| Página |
A 120 años de su caida en combate en Dos Rios.
Por:
Luis Toledo Sande
…y a la vida futura con permanente utilidad de la virtud
El 25 de marzo de 1895, “en vísperas de un largo viaje”, como escribió desde Montecristi a la madre, José Martí
se sabía “en el pórtico de un gran deber”. Lo expresó en otra de sus
despedidas escritas ese día, la dirigida al dominicano Federico
Henríquez y Carvajal, a quien le dijo: “Yo evoqué la guerra: mi
responsabilidad comienza con ella, en vez de acabar”. Hacía todo para
ocupar su sitio en la contienda, que había estallado el 24 de febrero de
acuerdo con el plan que él decisivamente contribuyó a trazar como
fundador y guía, Delegado, del Partido Revolucionario Cubano.
En la misma carta alude a criterios —no necesariamente nacidos todos
de iguales intenciones— sobre si debía incorporarse a la gesta o
permanecer en el exterior; pero él no duda: “Para mí la patria, no será
nunca triunfo, sino agonía y deber. Ya arde la sangre. Ahora hay que dar
respeto y sentido humano y amable, al sacrificio”. Nada de vocación
suicida, como algunos han conjeturado, ni concesión a quienes intentaran
acusarlo de rehuir el peligro.
De lleno en el cumplimiento del deber, no tenía que responder a
murmuraciones. Lo henchía un altísimo sentido de la responsabilidad y,
por tanto, de los cuidados que sabía ineludibles para que la guerra
fuera eficiente no solo en la táctica. Era vital que también lo fuese en
los principios y las virtudes indispensables para que la república
mereciera los sacrificios que costaría fundarla.

| Qué se pide |
Responde con base en la página:
(a) ¿Desde dónde escribió Martí a su madre el 25 de marzo de 1895?
(b) ¿En qué fecha había estallado la contienda?
(c) ¿A quién iba dirigida la despedida que contiene la frase "Yo evoqué la guerra"?

| Datos proporcionados |
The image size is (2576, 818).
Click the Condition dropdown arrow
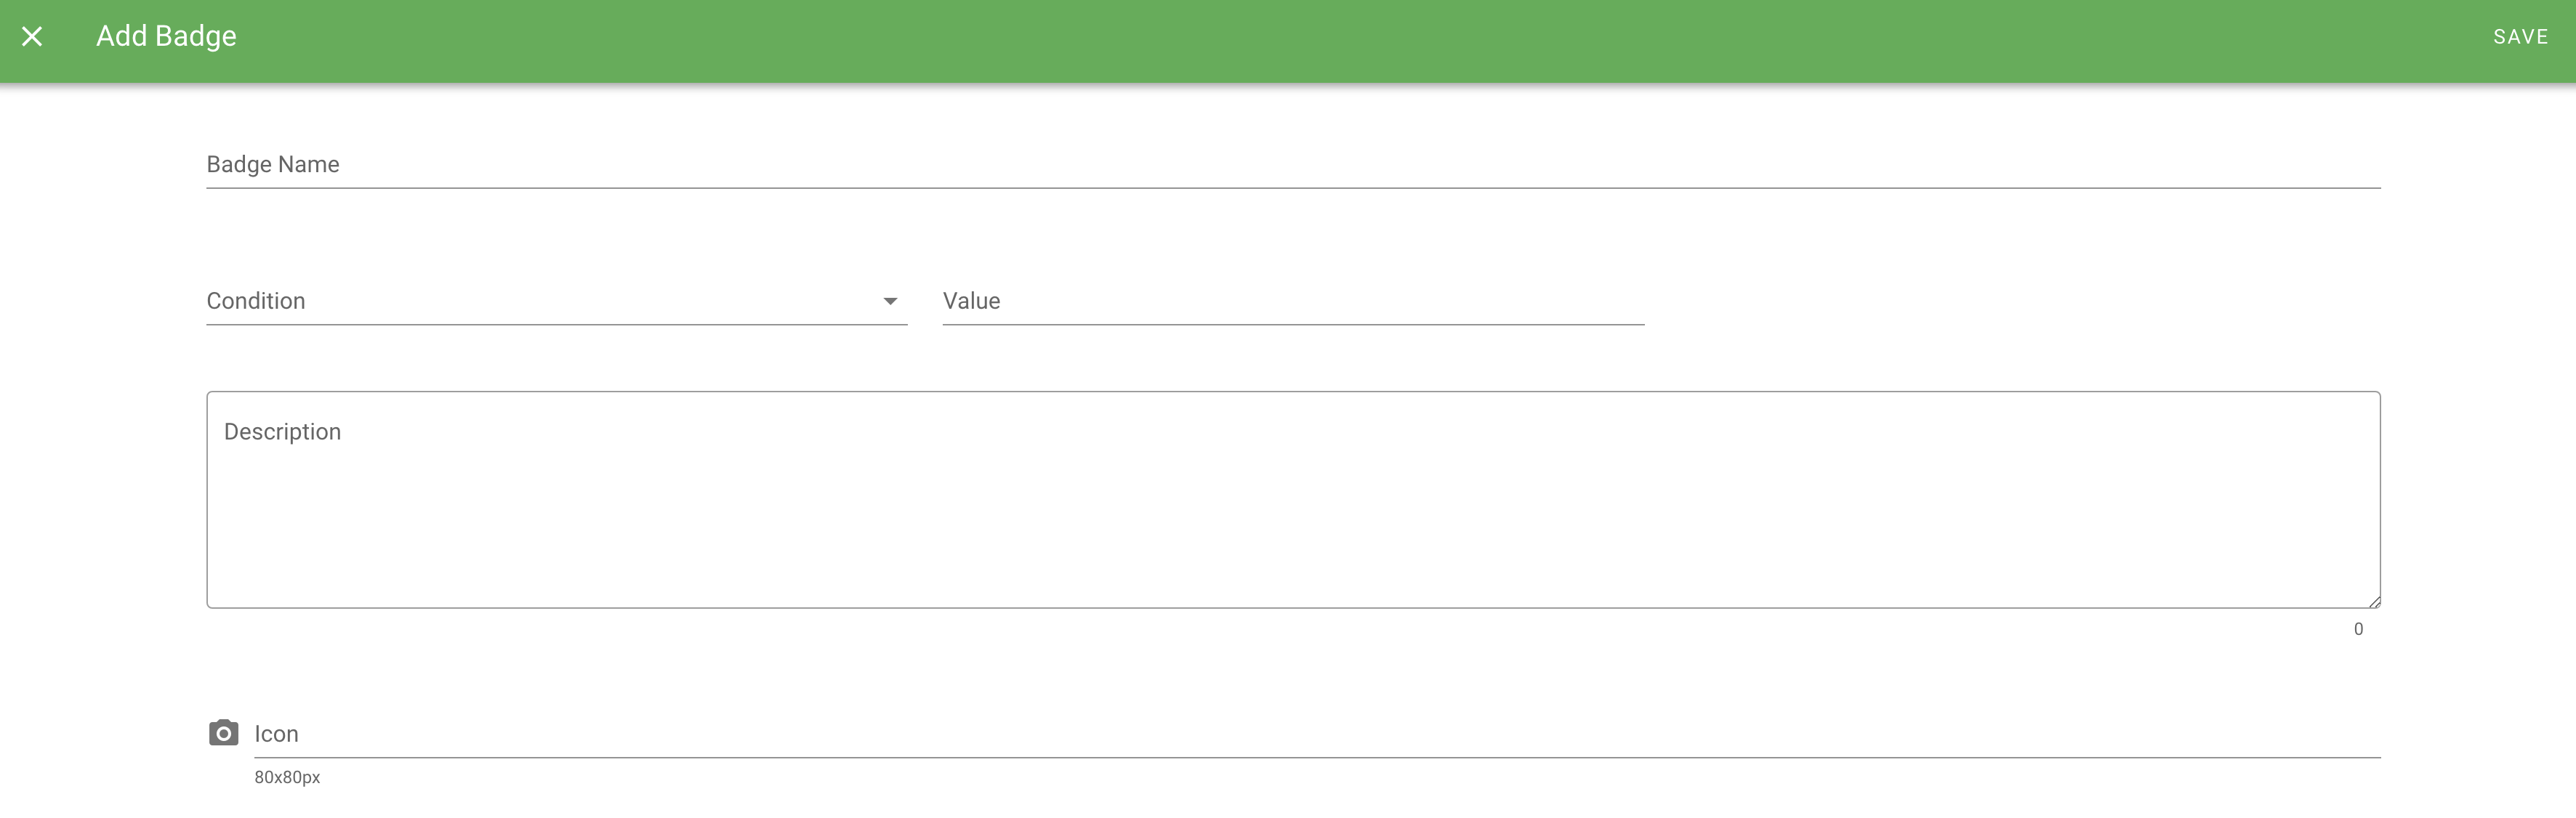(890, 301)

| Respuesta |
(a) Desde Montecristi.
(b) El 24 de febrero.
(c) Al dominicano Federico Henríquez y Carvajal.